## Data

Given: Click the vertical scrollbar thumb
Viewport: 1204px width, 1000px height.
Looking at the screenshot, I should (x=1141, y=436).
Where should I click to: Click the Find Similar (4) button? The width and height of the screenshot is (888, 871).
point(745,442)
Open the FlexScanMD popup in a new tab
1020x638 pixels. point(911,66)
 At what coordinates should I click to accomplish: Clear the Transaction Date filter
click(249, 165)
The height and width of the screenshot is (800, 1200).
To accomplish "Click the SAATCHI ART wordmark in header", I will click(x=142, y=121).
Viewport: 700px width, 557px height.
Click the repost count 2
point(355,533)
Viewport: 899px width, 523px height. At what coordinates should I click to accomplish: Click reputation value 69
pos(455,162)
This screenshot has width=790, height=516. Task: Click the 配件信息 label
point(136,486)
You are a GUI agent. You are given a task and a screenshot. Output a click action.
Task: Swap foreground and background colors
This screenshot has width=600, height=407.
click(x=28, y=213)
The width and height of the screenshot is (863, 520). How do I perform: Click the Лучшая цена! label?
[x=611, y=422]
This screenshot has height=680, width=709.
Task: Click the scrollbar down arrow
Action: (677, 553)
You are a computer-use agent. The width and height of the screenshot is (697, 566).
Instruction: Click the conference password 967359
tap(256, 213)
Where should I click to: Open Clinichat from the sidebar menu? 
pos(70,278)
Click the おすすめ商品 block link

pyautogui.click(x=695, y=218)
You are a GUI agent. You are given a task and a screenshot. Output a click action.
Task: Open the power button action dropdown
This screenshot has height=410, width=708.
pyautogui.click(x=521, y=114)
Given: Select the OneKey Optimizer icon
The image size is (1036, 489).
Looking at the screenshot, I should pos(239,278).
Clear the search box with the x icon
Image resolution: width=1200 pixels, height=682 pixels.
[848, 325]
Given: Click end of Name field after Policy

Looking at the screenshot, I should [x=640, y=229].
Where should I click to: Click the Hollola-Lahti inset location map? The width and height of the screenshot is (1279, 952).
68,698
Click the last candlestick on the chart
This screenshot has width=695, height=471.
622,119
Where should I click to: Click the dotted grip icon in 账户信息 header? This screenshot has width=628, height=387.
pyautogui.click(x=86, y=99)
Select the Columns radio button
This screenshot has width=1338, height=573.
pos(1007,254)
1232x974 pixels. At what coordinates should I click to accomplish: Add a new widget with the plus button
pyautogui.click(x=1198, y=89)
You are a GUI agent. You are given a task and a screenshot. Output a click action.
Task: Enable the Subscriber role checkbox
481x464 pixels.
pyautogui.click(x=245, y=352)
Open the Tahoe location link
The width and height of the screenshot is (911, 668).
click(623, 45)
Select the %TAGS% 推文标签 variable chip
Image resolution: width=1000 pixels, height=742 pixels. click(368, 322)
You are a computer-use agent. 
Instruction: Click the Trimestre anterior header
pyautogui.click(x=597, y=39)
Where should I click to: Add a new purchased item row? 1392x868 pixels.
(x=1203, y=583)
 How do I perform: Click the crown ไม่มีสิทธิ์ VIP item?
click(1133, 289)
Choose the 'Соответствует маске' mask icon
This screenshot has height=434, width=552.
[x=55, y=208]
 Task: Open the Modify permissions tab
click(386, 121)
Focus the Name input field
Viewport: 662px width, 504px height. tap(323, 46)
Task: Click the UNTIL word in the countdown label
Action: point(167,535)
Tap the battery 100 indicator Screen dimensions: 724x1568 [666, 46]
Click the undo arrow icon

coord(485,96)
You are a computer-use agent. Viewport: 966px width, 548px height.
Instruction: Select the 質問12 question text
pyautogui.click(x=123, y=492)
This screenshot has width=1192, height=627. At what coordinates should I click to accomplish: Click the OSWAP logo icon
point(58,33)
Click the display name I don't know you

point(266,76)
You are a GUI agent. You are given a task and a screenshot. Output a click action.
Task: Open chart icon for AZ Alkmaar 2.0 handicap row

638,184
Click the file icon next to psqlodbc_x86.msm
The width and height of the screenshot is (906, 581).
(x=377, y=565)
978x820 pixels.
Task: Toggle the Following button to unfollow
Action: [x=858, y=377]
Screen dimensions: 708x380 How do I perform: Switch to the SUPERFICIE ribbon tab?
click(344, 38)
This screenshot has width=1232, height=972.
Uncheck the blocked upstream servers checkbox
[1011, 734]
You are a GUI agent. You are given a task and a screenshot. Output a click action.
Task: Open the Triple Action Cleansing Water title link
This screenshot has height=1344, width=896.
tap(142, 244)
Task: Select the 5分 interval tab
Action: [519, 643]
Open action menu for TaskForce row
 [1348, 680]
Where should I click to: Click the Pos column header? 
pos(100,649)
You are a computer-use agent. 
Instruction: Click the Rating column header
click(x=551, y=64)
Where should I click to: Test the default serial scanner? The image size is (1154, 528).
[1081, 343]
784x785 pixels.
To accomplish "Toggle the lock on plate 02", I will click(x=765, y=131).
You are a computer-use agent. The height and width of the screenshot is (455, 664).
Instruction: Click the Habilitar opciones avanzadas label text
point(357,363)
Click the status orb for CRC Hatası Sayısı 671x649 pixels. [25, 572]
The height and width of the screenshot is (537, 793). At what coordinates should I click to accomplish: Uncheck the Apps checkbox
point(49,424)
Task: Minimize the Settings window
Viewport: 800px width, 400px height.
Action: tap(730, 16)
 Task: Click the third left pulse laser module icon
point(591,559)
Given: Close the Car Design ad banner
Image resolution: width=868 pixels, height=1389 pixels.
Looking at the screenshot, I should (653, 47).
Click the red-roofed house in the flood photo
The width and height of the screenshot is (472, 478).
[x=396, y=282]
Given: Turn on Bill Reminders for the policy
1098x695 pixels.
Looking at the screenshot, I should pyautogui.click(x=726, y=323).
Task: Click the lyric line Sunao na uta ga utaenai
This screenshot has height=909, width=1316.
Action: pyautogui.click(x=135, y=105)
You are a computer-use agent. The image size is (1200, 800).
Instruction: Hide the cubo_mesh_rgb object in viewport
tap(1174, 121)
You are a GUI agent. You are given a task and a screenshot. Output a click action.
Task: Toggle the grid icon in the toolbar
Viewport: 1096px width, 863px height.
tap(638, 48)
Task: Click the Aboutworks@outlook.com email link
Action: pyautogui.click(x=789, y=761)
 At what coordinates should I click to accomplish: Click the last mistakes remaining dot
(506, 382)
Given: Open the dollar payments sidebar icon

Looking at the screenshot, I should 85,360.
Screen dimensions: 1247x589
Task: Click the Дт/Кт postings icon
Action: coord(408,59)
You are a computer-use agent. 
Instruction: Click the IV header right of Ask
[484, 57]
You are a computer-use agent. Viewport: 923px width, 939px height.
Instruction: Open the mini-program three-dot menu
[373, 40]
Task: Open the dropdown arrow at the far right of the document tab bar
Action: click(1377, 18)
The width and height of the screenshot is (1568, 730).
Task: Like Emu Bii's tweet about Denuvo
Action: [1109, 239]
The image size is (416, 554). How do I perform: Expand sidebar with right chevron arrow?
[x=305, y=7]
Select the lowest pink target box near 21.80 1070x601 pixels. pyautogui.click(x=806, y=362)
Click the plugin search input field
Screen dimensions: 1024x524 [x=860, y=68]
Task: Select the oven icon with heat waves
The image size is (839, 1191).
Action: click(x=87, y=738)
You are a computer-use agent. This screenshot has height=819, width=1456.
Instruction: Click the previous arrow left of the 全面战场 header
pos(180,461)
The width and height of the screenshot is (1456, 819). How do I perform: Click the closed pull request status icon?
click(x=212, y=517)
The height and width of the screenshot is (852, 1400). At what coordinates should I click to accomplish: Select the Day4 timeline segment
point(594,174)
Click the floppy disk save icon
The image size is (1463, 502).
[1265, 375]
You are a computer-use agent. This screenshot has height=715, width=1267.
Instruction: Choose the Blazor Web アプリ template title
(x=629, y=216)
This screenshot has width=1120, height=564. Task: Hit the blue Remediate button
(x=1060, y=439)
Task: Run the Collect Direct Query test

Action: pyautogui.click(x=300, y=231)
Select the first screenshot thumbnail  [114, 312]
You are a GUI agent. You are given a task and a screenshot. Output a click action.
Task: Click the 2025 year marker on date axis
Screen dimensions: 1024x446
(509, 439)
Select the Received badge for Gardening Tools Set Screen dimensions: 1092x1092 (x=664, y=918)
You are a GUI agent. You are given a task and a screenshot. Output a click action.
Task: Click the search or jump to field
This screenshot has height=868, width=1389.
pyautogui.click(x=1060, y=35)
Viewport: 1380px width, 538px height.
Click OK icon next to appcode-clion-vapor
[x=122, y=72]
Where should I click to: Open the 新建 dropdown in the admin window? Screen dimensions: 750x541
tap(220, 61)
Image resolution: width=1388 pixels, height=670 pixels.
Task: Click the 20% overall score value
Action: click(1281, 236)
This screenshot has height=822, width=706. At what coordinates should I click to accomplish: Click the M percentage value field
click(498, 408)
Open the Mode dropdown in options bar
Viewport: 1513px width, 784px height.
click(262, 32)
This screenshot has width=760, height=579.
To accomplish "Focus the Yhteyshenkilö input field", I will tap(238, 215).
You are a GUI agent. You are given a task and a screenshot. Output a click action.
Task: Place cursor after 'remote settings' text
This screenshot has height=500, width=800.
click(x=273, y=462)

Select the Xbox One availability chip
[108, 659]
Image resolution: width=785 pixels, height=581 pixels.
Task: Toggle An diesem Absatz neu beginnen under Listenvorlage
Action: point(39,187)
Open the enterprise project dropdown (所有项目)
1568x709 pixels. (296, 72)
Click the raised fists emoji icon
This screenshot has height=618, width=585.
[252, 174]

## Exercise details
The answer must consist of every line from the entries above that contains the string "will".

## Answer box
To accomplish "Click the SAATCHI ART wordmark in header", I will click(x=142, y=121).
To accomplish "Toggle the lock on plate 02", I will click(x=765, y=131).
To accomplish "Focus the Yhteyshenkilö input field", I will tap(238, 215).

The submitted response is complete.